This article was first published in the National Post on November 6, 2021. It is being republished with permission.
by Tom Bradley
We’ve had a smooth, effortless ride from the stock market lows of March 2020 to the current record highs. Low interest rates have been an important driver, as has the increased pace of technological change and digitization.
It’s been a period with lots of the highs and few of the lows that normally go with investing. But, as the saying goes, investing is a marathon, not a sprint, and it now feels like we’re about to hit Heartbreak Hill — a series of gruelling hills at mile 20 of the Boston Marathon. In other words, the easy part is behind us, and we’ll need to grind it out for a while.
A prime example of this easy/hard dichotomy is occurring with cannabis stocks right here in Canada. In the early days, it was all so easy. There was genuine excitement about a brand-new industry, and with it came an explosion of new companies. Investors took the liberty of fantasizing about a pot-infused future.
Then came the hard part: producing the stuff, finding a place to sell it and running the business like a business instead of a grow-op (the governance at cannabis companies has been appalling).
The weed stocks reaffirmed something that mining investors have known for decades: buy the sizzle and sell the steak. It is great owning a mining stock when the company is proving up a new discovery, but agony while the mine is being permitted, built and commissioned.
Cannabis companies are part of a larger trend whereby innovative companies can lose large sums of money for years, and yet still raise huge amounts of capital. I refer to them as the “non-profit sector.” We now have a slew of companies that need to transition from fantasy to reality; shift from being valued on what could happen to trading on a price-to-earnings multiple based on what is happening.
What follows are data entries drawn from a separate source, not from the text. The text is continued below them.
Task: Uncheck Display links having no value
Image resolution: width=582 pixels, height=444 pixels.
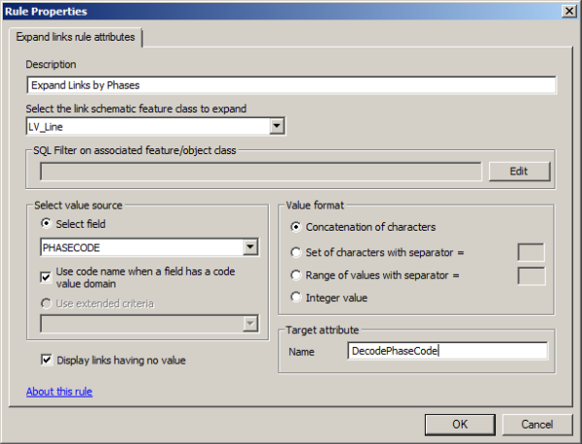Action: point(48,361)
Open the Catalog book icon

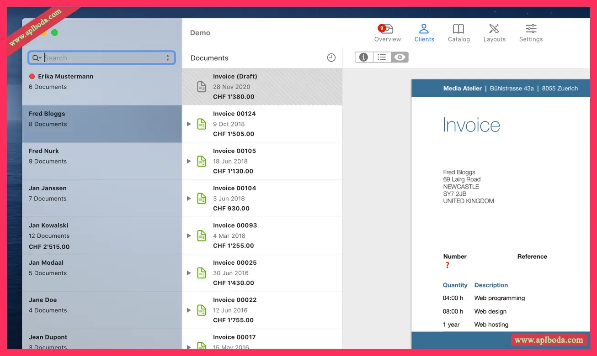458,29
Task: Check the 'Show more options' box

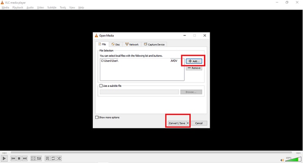Action: pyautogui.click(x=97, y=117)
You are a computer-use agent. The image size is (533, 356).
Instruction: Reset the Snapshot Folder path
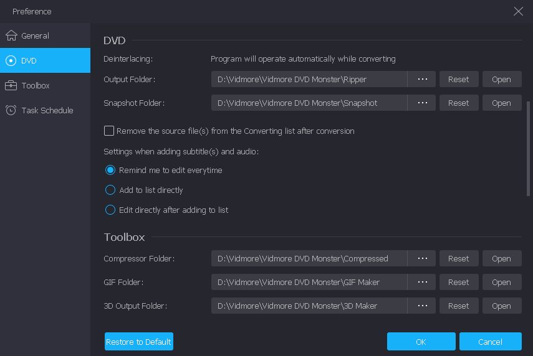click(458, 103)
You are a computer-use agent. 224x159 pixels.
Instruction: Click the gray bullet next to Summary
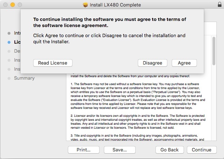[x=9, y=78]
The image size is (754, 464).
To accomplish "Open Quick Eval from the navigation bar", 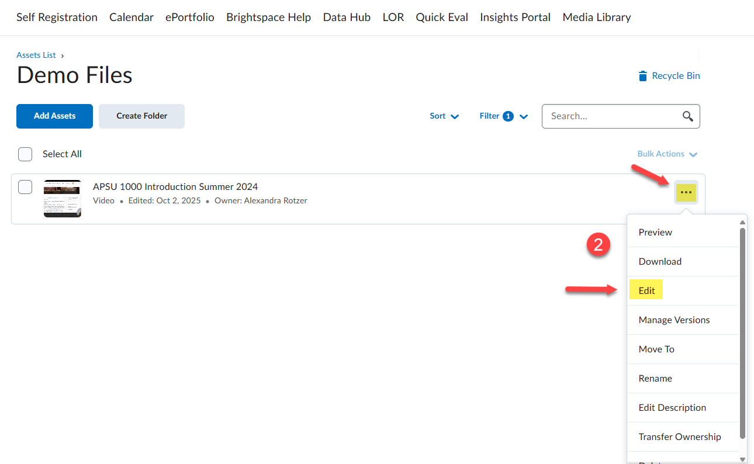I will tap(441, 17).
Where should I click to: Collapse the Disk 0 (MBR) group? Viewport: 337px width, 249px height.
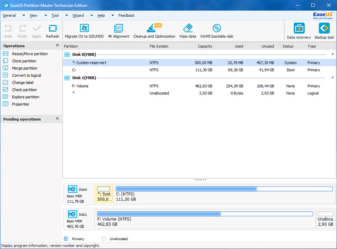tap(332, 54)
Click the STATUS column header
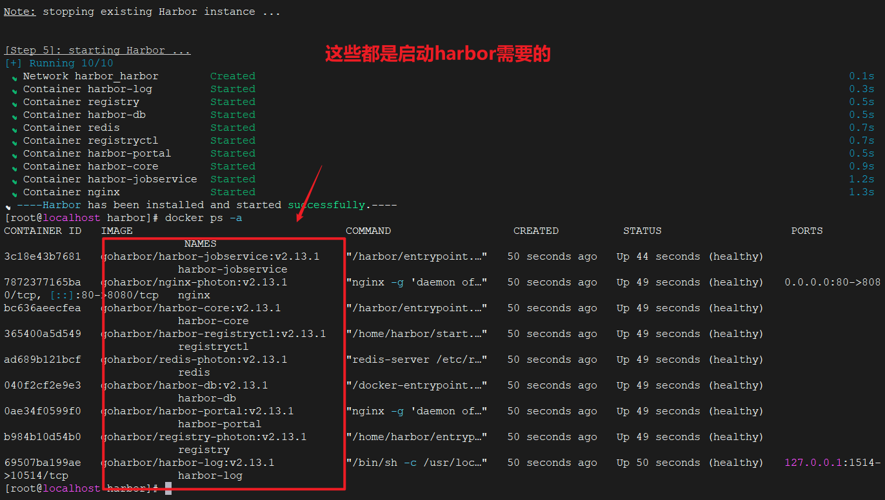Viewport: 885px width, 500px height. coord(642,231)
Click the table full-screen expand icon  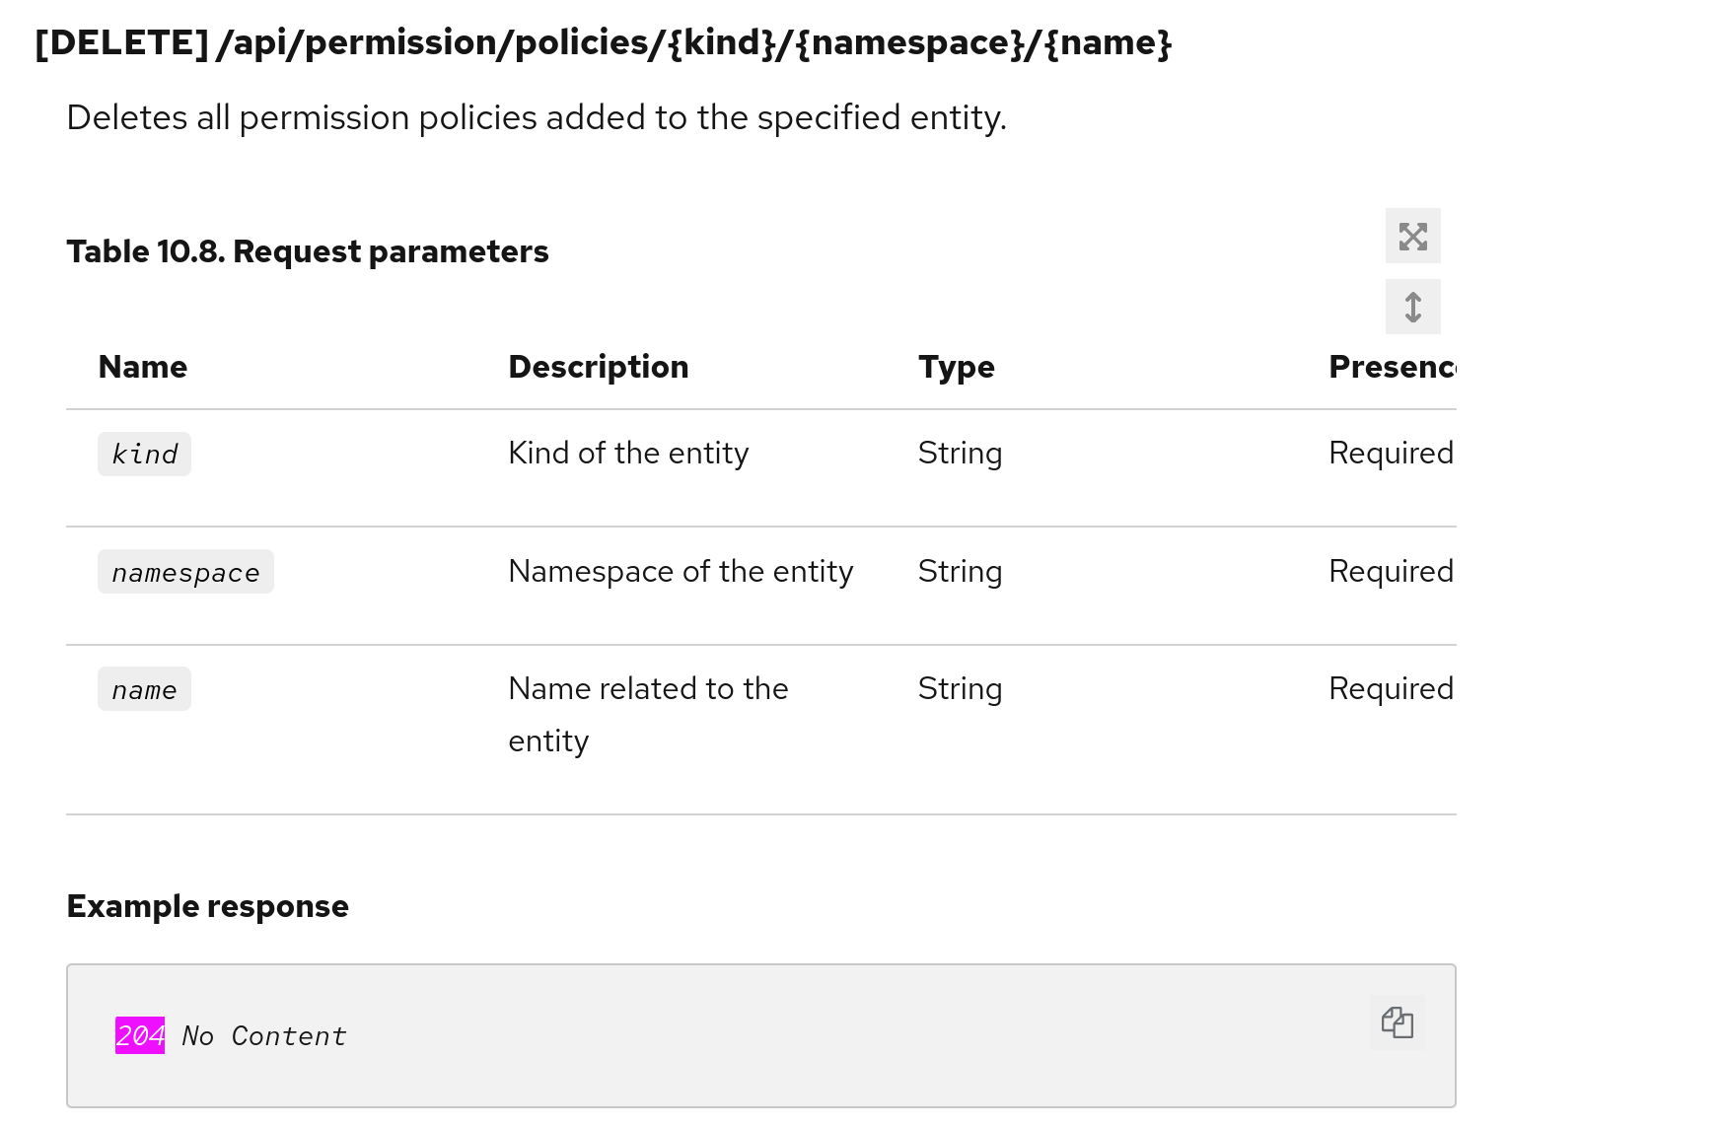point(1412,237)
For example, Zoom is an innovative company that was at the right place at the right time. Now it has to justify a US$80-billion valuation (half of what it was at the high) in the face of intense competition from tech giants such as Microsoft and Google. Ultimately, Zoom must prove it’s a technology platform rather than just a feature in a suite of software products.
Uber entered a slow-moving, old-fashioned industry and blew everyone away. It captivated people with its cool app and subsidized rides. Its challenge is keeping the momentum going while increasing prices and operating a labour-intensive, low-margin business. Now, that’s hard.
There are others heading up Heartbreak Hill including Peloton (gyms reopening), DoorDash (wall-to-wall competitors, unhappy restaurants, soggy fries) and the meme stocks such as GameStop and AMC (valuations detached from reality).
Speaking of valuations, many tech companies are being priced as if their high rates of growth will continue indefinitely. Amazon and Shopify executed brilliantly as COVID-19 lockdowns advanced the shift to online shopping by years, even decades, but even these behemoths are finding the year-over-year comparisons tougher as people trickle back to the mall.
There are other parts of the economy where the going is getting tougher.
Debt-heavy companies have had an easy time issuing high-yield bonds. Low interest rates and yield-hungry investors have given even zombie companies another kick at the can. The hard part for them will be making enough money to keep up with interest payments and advancing the business far enough to not need junk-bond financing again.
Likewise, governments have done the easy stuff: make election promises and provide pandemic subsidies. The hard part is reining in spending and hoping that investors continue to buy trillions of dollars’ worth of bonds at yields well below the rate of inflation.
Families are about to go through their own budget transition. It was easier finding money for streaming services and home renovations when nothing was being spent on vacations, restaurants and hockey camps. It will be harder to balance the books when these things are back in the mix, especially in the absence of government income supplements and wage increases that aren’t keeping up with rising prices in grocery stores and at the pump.
If, indeed, tougher times are ahead and investment returns are harder to come by, you need to be mentally prepared to grind it out. Like the runner in Boston, temper your expectations and pace yourself for the elevation changes ahead.